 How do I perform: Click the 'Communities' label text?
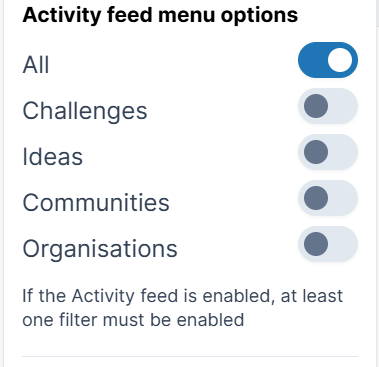96,202
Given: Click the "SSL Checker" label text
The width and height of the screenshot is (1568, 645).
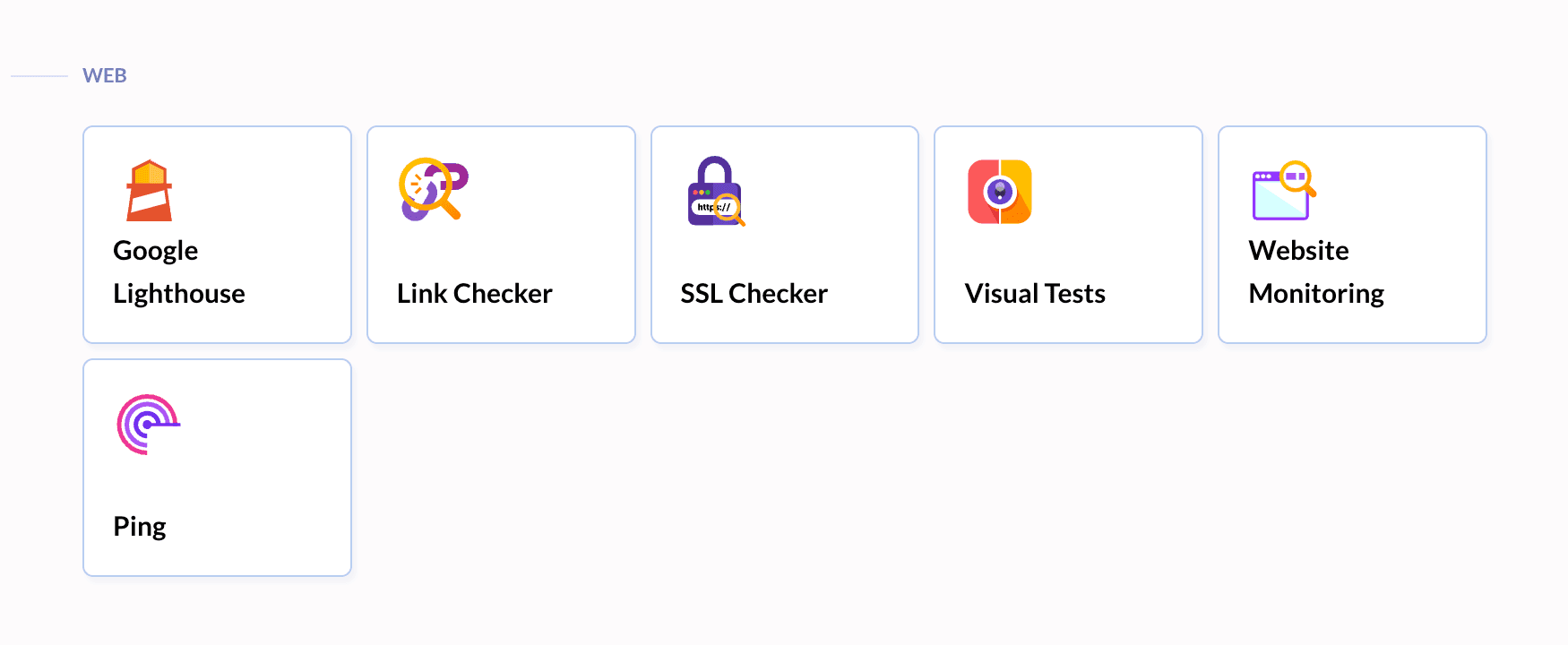Looking at the screenshot, I should (x=754, y=293).
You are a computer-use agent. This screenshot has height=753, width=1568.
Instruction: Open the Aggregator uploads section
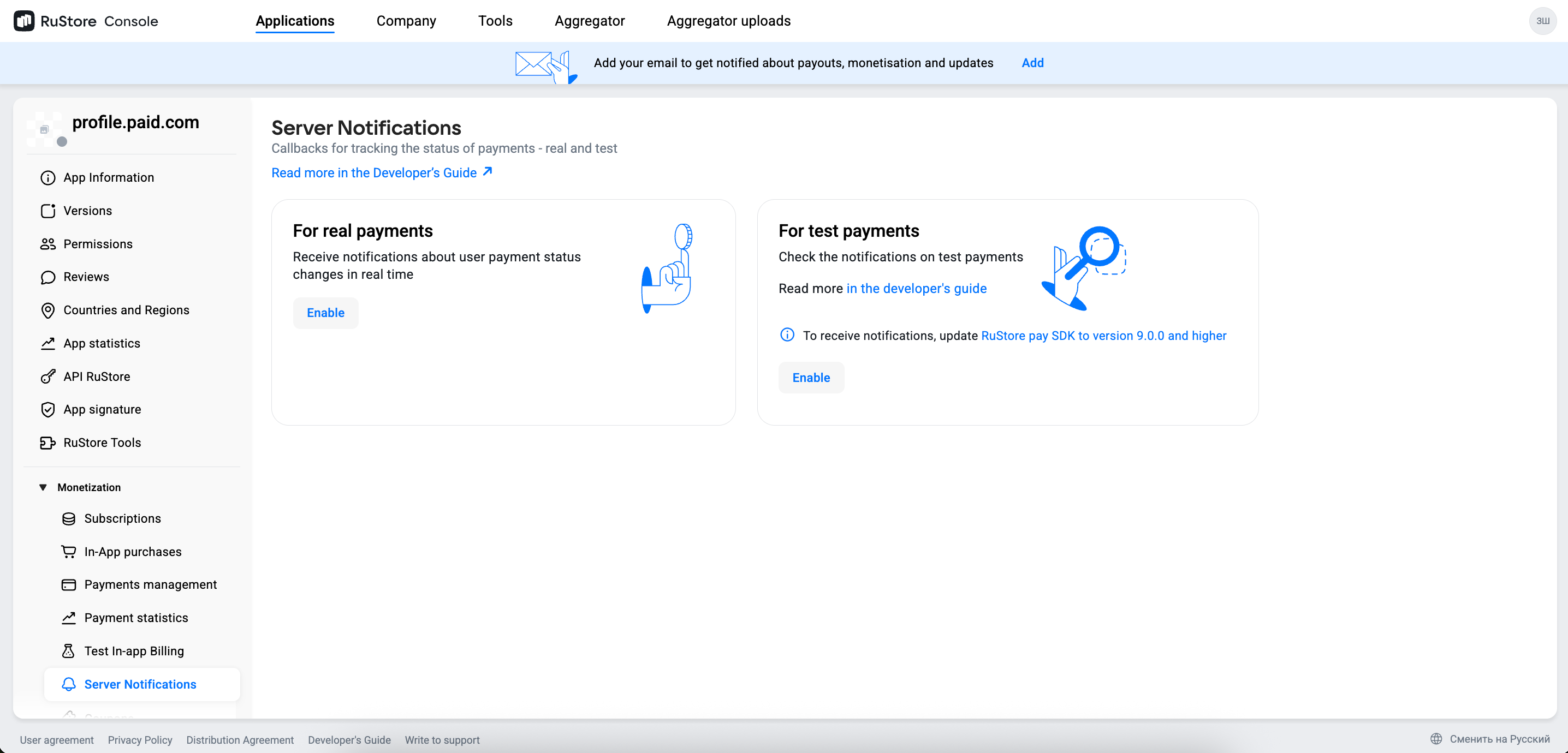[729, 20]
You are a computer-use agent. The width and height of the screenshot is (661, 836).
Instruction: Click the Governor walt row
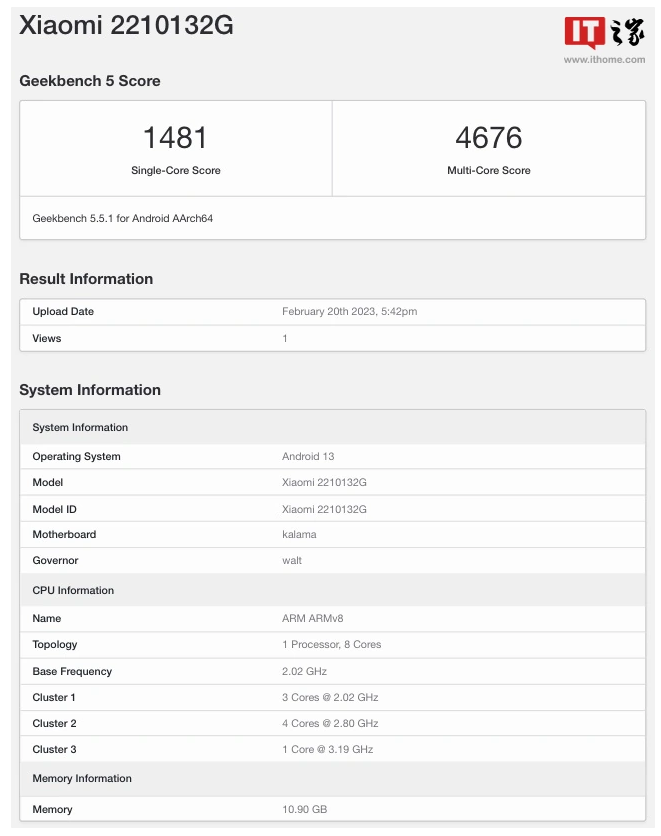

════════════════════

# [REQUIRED WORK]
Identify each line in the records above that contains the word "Click" with the same capitalization, and copy those lines in full.

# [RESULT OF THIS EXERCISE]
 How do I perform: Click the 'Communities' label text?
Given: Click the "SSL Checker" label text
Instruction: Click the Governor walt row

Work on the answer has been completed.